Collection entries
▼

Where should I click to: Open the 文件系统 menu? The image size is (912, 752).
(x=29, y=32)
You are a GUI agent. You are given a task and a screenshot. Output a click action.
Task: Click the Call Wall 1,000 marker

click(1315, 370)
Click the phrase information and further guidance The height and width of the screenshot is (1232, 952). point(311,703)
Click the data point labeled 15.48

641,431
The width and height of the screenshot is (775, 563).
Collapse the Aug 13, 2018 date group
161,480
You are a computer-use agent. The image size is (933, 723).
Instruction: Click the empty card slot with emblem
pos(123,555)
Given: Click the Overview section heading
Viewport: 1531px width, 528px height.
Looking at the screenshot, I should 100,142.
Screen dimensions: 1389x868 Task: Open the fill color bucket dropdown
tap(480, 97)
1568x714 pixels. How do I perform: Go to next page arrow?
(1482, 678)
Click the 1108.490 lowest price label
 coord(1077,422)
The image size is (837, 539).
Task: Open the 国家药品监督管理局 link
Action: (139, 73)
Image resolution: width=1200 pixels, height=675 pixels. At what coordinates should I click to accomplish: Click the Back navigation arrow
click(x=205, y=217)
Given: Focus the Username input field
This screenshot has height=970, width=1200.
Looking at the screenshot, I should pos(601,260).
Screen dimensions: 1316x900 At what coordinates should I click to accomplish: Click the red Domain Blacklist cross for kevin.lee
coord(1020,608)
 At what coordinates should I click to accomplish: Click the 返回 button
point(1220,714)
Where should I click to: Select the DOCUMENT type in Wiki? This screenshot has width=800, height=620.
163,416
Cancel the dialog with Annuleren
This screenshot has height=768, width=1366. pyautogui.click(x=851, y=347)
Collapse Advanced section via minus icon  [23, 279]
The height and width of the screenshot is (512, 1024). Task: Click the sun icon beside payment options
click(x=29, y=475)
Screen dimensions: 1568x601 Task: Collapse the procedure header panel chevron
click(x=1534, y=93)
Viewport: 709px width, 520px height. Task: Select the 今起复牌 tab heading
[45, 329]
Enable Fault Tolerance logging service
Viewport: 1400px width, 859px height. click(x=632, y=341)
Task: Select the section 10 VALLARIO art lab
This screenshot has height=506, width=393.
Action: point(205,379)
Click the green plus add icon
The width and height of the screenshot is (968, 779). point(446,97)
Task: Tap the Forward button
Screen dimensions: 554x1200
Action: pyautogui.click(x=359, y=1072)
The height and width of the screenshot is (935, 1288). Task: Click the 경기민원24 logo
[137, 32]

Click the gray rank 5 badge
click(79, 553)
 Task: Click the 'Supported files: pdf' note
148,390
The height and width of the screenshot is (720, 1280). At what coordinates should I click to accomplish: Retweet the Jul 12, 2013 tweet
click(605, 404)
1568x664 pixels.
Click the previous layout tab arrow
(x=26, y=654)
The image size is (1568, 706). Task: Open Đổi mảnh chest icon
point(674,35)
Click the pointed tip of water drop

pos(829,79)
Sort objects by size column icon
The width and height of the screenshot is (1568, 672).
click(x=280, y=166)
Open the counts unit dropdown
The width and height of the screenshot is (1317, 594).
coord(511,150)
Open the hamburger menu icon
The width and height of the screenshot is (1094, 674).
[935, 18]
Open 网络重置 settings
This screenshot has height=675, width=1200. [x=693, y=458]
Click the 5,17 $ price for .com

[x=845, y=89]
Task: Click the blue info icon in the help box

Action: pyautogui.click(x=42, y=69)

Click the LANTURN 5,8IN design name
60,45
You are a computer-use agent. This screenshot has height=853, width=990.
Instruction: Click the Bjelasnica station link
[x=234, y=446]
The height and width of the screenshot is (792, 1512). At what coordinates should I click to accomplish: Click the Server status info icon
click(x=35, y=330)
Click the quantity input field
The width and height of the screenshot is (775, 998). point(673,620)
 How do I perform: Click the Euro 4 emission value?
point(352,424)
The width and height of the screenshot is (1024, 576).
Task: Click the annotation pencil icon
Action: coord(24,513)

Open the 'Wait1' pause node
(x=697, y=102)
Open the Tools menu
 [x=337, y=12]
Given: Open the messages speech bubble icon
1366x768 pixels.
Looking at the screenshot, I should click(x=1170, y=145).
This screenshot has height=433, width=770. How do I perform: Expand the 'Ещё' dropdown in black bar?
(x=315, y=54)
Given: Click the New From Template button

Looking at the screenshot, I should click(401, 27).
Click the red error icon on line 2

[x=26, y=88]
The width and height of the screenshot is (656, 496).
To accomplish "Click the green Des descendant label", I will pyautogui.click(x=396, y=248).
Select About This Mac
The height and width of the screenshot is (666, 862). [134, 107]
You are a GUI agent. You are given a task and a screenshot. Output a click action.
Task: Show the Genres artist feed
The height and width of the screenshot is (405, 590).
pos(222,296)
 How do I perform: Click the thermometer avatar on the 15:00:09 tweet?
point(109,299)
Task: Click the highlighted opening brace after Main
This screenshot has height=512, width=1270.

▲

[What needs to be done] Output the records exactly.

[Response]
Where should I click to: Open the 文件系统 menu? The image size is (912, 752).
(x=29, y=32)
You are a GUI agent. You are given a task and a screenshot. Output a click action.
Task: Click the Call Wall 1,000 marker

click(1315, 370)
Click the phrase information and further guidance The height and width of the screenshot is (1232, 952). point(311,703)
Click the data point labeled 15.48

641,431
The width and height of the screenshot is (775, 563).
Collapse the Aug 13, 2018 date group
161,480
You are a computer-use agent. The image size is (933, 723).
Instruction: Click the empty card slot with emblem
pos(123,555)
Given: Click the Overview section heading
Viewport: 1531px width, 528px height.
Looking at the screenshot, I should 100,142.
Screen dimensions: 1389x868 Task: Open the fill color bucket dropdown
tap(480, 97)
1568x714 pixels. How do I perform: Go to next page arrow?
(1482, 678)
Click the 1108.490 lowest price label
 coord(1077,422)
The image size is (837, 539).
Task: Open the 国家药品监督管理局 link
Action: (139, 73)
Image resolution: width=1200 pixels, height=675 pixels. At what coordinates should I click to accomplish: Click the Back navigation arrow
click(x=205, y=217)
Given: Focus the Username input field
This screenshot has height=970, width=1200.
Looking at the screenshot, I should pos(601,260).
Screen dimensions: 1316x900 At what coordinates should I click to accomplish: Click the red Domain Blacklist cross for kevin.lee
coord(1020,608)
 At what coordinates should I click to accomplish: Click the 返回 button
point(1220,714)
Where should I click to: Select the DOCUMENT type in Wiki? This screenshot has width=800, height=620.
163,416
Cancel the dialog with Annuleren
This screenshot has height=768, width=1366. pyautogui.click(x=851, y=347)
Collapse Advanced section via minus icon  [23, 279]
The height and width of the screenshot is (512, 1024). Task: Click the sun icon beside payment options
click(x=29, y=475)
Screen dimensions: 1568x601 Task: Collapse the procedure header panel chevron
click(x=1534, y=93)
Viewport: 709px width, 520px height. Task: Select the 今起复牌 tab heading
[45, 329]
Enable Fault Tolerance logging service
Viewport: 1400px width, 859px height. click(x=632, y=341)
Task: Select the section 10 VALLARIO art lab
This screenshot has height=506, width=393.
Action: point(205,379)
Click the green plus add icon
The width and height of the screenshot is (968, 779). point(446,97)
Task: Tap the Forward button
Screen dimensions: 554x1200
Action: pyautogui.click(x=359, y=1072)
The height and width of the screenshot is (935, 1288). Task: Click the 경기민원24 logo
[137, 32]

Click the gray rank 5 badge
click(79, 553)
 Task: Click the 'Supported files: pdf' note
148,390
The height and width of the screenshot is (720, 1280). At what coordinates should I click to accomplish: Retweet the Jul 12, 2013 tweet
click(605, 404)
1568x664 pixels.
Click the previous layout tab arrow
(x=26, y=654)
The image size is (1568, 706). Task: Open Đổi mảnh chest icon
point(674,35)
Click the pointed tip of water drop

pos(829,79)
Sort objects by size column icon
The width and height of the screenshot is (1568, 672).
click(x=280, y=166)
Open the counts unit dropdown
The width and height of the screenshot is (1317, 594).
coord(511,150)
Open the hamburger menu icon
The width and height of the screenshot is (1094, 674).
[935, 18]
Open 网络重置 settings
This screenshot has height=675, width=1200. [x=693, y=458]
Click the 5,17 $ price for .com

[x=845, y=89]
Task: Click the blue info icon in the help box

Action: pyautogui.click(x=42, y=69)

Click the LANTURN 5,8IN design name
60,45
You are a computer-use agent. This screenshot has height=853, width=990.
Instruction: Click the Bjelasnica station link
[x=234, y=446]
The height and width of the screenshot is (792, 1512). At what coordinates should I click to accomplish: Click the Server status info icon
click(x=35, y=330)
Click the quantity input field
The width and height of the screenshot is (775, 998). point(673,620)
 How do I perform: Click the Euro 4 emission value?
point(352,424)
The width and height of the screenshot is (1024, 576).
Task: Click the annotation pencil icon
Action: coord(24,513)

Open the 'Wait1' pause node
(x=697, y=102)
Open the Tools menu
 [x=337, y=12]
Given: Open the messages speech bubble icon
1366x768 pixels.
Looking at the screenshot, I should click(x=1170, y=145).
This screenshot has height=433, width=770. How do I perform: Expand the 'Ещё' dropdown in black bar?
(x=315, y=54)
Given: Click the New From Template button

Looking at the screenshot, I should click(401, 27).
Click the red error icon on line 2

[x=26, y=88]
The width and height of the screenshot is (656, 496).
To accomplish "Click the green Des descendant label", I will pyautogui.click(x=396, y=248).
Select About This Mac
The height and width of the screenshot is (666, 862). [134, 107]
You are a GUI agent. You are given a task and a screenshot. Output a click action.
Task: Show the Genres artist feed
The height and width of the screenshot is (405, 590).
pos(222,296)
 How do I perform: Click the thermometer avatar on the 15:00:09 tweet?
point(109,299)
Task: Click the highlighted opening brace after Main
This screenshot has height=512, width=1270.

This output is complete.